─── Data supplied
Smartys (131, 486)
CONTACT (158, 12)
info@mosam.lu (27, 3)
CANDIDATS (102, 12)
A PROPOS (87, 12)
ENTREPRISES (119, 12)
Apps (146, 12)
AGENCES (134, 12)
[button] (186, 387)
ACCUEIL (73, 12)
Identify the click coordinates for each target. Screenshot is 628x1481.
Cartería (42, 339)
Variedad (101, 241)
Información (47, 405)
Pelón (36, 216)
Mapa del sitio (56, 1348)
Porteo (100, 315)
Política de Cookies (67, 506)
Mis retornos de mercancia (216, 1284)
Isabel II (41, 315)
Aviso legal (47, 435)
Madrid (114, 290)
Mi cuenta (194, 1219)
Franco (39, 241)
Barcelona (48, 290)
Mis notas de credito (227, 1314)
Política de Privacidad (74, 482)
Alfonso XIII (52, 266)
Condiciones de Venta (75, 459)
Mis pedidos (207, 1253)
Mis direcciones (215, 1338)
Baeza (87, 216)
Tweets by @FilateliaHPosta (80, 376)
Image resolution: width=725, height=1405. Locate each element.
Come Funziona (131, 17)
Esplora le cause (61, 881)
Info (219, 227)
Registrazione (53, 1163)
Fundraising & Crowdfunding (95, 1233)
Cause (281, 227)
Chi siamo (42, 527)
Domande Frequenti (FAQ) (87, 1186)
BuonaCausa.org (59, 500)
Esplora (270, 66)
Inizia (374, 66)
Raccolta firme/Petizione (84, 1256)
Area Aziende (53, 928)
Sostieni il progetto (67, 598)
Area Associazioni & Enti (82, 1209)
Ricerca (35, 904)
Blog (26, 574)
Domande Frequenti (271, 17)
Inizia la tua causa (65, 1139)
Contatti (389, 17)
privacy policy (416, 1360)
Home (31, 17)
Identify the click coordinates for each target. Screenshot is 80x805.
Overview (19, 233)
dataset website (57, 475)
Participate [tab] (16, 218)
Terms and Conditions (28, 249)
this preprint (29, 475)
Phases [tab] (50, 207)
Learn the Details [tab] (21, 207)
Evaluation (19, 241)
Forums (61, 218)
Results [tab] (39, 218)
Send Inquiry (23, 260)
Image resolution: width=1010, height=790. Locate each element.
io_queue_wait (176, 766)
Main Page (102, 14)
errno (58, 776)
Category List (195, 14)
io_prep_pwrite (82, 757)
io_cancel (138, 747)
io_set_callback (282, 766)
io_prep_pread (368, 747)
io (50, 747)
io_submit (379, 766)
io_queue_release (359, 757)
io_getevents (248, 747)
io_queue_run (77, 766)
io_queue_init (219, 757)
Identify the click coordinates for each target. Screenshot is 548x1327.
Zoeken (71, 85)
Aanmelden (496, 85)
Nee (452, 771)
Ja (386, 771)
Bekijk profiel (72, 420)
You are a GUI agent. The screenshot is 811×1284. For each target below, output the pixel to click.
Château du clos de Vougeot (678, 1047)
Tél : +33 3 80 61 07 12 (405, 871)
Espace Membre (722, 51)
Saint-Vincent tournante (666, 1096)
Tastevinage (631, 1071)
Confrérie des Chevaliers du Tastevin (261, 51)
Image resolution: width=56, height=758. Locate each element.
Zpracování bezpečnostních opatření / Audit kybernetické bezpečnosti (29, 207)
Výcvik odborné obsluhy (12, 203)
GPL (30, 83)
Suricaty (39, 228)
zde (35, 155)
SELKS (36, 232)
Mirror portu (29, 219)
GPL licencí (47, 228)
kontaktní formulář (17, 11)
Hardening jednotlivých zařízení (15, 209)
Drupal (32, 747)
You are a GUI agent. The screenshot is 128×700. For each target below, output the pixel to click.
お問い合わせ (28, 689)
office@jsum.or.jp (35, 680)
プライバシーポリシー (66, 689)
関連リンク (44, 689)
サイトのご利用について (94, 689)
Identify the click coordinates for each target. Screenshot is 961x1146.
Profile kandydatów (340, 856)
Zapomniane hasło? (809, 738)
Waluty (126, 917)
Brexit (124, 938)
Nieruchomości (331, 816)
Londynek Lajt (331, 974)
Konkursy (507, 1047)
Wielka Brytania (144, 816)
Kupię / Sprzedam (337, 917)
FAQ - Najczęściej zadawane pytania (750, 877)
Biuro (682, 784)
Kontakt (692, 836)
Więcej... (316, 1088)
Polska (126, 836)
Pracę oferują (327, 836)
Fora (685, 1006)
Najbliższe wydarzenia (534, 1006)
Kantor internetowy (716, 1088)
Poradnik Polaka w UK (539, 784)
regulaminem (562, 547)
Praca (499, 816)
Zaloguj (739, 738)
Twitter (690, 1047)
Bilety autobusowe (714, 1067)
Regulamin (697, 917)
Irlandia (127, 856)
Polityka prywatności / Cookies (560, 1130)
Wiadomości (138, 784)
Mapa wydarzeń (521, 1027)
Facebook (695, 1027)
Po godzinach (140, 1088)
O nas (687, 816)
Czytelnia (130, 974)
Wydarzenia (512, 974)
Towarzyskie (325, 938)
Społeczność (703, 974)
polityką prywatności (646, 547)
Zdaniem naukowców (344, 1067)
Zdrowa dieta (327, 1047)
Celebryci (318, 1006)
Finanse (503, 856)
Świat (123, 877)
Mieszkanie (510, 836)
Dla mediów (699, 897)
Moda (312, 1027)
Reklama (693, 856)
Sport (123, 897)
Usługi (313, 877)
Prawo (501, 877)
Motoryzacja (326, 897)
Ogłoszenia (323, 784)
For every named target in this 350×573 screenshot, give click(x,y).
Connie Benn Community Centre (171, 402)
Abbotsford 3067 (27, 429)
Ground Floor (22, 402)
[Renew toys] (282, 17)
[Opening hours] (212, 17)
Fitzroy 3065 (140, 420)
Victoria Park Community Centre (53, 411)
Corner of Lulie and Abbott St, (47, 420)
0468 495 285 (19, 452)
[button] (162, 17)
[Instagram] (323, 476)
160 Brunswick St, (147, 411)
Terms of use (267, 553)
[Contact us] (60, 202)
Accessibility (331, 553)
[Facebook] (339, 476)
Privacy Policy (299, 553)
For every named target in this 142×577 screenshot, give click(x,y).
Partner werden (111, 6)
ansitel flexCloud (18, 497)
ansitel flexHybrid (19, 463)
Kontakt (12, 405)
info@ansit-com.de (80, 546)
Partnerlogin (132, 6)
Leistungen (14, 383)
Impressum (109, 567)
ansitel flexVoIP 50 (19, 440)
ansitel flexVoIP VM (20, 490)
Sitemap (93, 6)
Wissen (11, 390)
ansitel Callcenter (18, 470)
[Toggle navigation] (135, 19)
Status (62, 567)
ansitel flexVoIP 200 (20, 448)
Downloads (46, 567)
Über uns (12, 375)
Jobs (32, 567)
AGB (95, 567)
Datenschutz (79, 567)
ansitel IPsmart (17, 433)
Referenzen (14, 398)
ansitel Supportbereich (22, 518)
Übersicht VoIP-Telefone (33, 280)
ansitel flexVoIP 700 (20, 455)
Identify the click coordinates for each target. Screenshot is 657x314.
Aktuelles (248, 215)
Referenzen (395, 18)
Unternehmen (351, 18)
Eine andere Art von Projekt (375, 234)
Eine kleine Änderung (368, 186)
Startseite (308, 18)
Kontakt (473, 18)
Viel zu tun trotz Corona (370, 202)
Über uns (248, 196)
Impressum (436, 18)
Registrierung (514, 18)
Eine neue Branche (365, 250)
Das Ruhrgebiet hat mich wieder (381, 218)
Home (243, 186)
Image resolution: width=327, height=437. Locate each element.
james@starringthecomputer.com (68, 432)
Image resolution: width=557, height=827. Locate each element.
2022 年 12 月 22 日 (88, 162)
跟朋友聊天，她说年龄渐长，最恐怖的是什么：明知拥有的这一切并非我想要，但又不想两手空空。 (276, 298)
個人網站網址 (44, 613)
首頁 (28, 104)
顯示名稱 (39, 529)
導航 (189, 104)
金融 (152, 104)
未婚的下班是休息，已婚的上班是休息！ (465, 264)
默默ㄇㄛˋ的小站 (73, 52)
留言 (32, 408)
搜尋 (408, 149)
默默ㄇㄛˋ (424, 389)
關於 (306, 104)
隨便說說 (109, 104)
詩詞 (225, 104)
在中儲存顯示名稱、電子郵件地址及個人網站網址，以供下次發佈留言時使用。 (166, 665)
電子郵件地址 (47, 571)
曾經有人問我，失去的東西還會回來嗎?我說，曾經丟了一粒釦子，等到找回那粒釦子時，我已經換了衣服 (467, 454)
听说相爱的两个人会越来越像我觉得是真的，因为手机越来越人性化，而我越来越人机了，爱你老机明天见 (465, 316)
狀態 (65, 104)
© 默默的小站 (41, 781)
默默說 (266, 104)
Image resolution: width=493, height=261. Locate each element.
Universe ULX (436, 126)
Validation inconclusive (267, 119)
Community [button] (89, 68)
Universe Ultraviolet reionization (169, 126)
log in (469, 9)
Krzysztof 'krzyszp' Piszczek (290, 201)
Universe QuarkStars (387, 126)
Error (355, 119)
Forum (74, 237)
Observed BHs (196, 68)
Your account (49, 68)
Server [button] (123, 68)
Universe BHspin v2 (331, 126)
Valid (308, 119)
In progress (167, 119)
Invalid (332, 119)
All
──────
_Direction_
Please pull out the rows verbatim, beginning at the row that contains "Sport (123, 897)" and stopping after the row that contains "[Instagram] (323, 476)".

_Result of this task_
Sport (123, 897)
Usługi (313, 877)
Prawo (501, 877)
Motoryzacja (326, 897)
Ogłoszenia (323, 784)
For every named target in this 350×573 screenshot, give click(x,y).
Connie Benn Community Centre (171, 402)
Abbotsford 3067 (27, 429)
Ground Floor (22, 402)
[Renew toys] (282, 17)
[Opening hours] (212, 17)
Fitzroy 3065 (140, 420)
Victoria Park Community Centre (53, 411)
Corner of Lulie and Abbott St, (47, 420)
0468 495 285 (19, 452)
[button] (162, 17)
[Instagram] (323, 476)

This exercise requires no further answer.